Forward-Looking Statements
Some statements in this announcement are forward-looking. They represent expectations for the Company’s business and involve risks and uncertainties. These forward-looking statements are based on current expectations and projections about future events. The Company believes that current expectations and assumptions with respect to these forward-looking statements are reasonable. However, because they involve known and unknown risks, uncertainties and other factors, which are in some cases beyond the Company’s control, actual results or performance may differ materially from those expressed or implied by such forward-looking statements.

Important Notice
THIS ANNOUNCEMENT IS FOR INFORMATIONAL PURPOSES ONLY, AND DOES NOT CONSTITUTE OR FORM PART OF ANY OFFER OR INVITATION TO SELL OR ISSUE, OR ANY SOLICITATION OF AN OFFER TO PURCHASE OR SUBSCRIBE FOR, ANY SECURITIES OF BE SEMICONDUCTOR INDUSTRIES N.V.  IN THE UNITED STATES OR ANY OTHER JURISDICTION; SECURITIES MAY NOT BE OFFERED OR SOLD IN THE UNITED STATES ABSENT REGISTRATION OR AN EXEMPTION FROM REGISTRATION. NOT FOR DISTRIBUTION OR RELEASE IN OR INTO ANY JURISDICTION IN WHICH OFFERS OR SALES WOULD BE PROHIBITED BY APPLICABLE LAW, AND AS SUCH, THIS ANNOUNCEMENT IS DIRECTED (I) IN THE UNITED STATES, ONLY TO QUALIFIED INSTITUTIONAL BUYERS (AS DEFINED IN RULE 144A) IN RELIANCE ON RULE 144A AND (II) OUTSIDE THE UNITED STATES ONLY AT NON-U.S. PERSONS (WITHIN THE MEANING OF REGULATIONS).
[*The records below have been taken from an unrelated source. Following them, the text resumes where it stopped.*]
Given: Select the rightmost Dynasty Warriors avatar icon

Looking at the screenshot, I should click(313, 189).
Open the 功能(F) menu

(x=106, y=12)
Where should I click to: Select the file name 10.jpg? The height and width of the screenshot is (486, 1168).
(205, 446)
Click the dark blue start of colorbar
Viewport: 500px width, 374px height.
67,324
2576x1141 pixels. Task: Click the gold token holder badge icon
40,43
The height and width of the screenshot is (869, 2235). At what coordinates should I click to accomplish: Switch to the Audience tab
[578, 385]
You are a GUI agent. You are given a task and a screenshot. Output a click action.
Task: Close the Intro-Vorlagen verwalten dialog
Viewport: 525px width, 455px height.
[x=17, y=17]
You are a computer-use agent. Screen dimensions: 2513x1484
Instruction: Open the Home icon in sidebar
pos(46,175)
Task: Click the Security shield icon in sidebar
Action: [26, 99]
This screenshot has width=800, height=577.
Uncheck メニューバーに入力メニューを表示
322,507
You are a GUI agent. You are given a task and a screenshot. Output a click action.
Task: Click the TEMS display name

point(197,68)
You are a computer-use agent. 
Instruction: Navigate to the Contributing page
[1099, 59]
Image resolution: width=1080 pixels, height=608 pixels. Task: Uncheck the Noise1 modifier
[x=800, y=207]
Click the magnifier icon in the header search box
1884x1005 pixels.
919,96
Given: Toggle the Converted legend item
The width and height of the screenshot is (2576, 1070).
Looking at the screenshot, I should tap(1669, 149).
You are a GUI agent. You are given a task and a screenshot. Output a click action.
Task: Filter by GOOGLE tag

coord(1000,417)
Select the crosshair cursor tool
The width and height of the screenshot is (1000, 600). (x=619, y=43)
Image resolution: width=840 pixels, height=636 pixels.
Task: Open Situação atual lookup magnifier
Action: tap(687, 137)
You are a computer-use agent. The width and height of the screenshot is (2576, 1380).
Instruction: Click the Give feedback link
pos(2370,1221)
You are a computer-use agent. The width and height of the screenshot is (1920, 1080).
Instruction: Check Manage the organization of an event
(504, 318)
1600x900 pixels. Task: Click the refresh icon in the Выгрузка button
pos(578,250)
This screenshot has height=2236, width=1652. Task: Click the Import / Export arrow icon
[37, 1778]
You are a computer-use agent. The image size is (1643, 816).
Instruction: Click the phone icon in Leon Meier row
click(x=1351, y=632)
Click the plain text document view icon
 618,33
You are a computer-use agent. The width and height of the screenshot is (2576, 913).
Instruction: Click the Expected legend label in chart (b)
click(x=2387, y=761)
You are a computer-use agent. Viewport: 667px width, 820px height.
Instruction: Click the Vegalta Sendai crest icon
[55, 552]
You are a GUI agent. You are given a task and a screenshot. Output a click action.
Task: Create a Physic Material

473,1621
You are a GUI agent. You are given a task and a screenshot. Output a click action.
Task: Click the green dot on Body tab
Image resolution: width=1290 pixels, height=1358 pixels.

This announcement is directed only at persons who (i) have professional experience in matters relating to investments (being investment professionals falling within Article 19(5) of the Financial Services and Markets Act 2000 (Financial Promotion) Order 2005 (as amended, the “Financial Promotion Order”)), (ii) are persons falling within Article 49(2)(a) to (d) (“high net worth companies, unincorporated associations, etc.”) of the Financial Promotion Order, (iii) are outside the United Kingdom or (iv) are persons to whom an invitation or inducement to engage in investment activity (within the meaning of section 21 of the Financial Services and Markets Act 2000 (the “FSMA”)) in connection with the issue or sale of any securities may otherwise lawfully be communicated or caused to be communicated (all such persons together being referred to as “relevant persons”). This announcement must not be acted on or relied on by persons who are not relevant persons. Any investment or investment activity to which this announcement relates is available only to relevant persons and will be engaged in only with relevant persons.

This announcement is not directed at any retail investor in the EEA. For these purposes, a retail investor means a person who is one (or more) of (i) a retail client as defined in point (11) of Article 4(1) of Directive 2014/65/EU (as amended, “MiFID II”), (ii) a customer within the meaning of Directive (EU) 2016/97 (as amended), where that customer would not qualify as a professional client as defined in point (10) of Article 4(1) of MiFID II, or (iii) not a “qualified investor” as defined in Article 2 of Regulation (EU) 2017/1129 (as amended). 

This announcement is not directed at any retail investor in the United Kingdom. For these purposes, a retail investor means a person who is one (or more) of: (i) a retail client, as defined in point (8) of Article 2 of Regulation (EU) No 2017/565 as it forms part of domestic law by virtue of the European Union (Withdrawal) Act 2018 (the “EUWA”); or (ii) a customer within the meaning of the provisions of the FSMA and any rules or regulations made under the FSMA to implement Directive (EU) 2016/97, where that customer would not qualify as a professional client, as defined in point (8) of Article 2(1) of Regulation (EU) No 600/2014 as it forms part of domestic law by virtue of the EUWA. 

MiFID II professionals/ECPs-only/No PRIIPs KID. Manufacturer target market (MIFID II product governance) is eligible counterparties and professional clients only (all distribution channels). No PRIIPs key information document (KID) has been prepared as not available to retail in EEA.

UK MiFIR professionals/ECPs-only/No UK PRIIPs KID. Manufacturer target market (MiFIR product governance) is eligible counterparties and professional clients only (all distribution channels). No PRIIPs key information document (KID) has been prepared as not available to retail in the United Kingdom.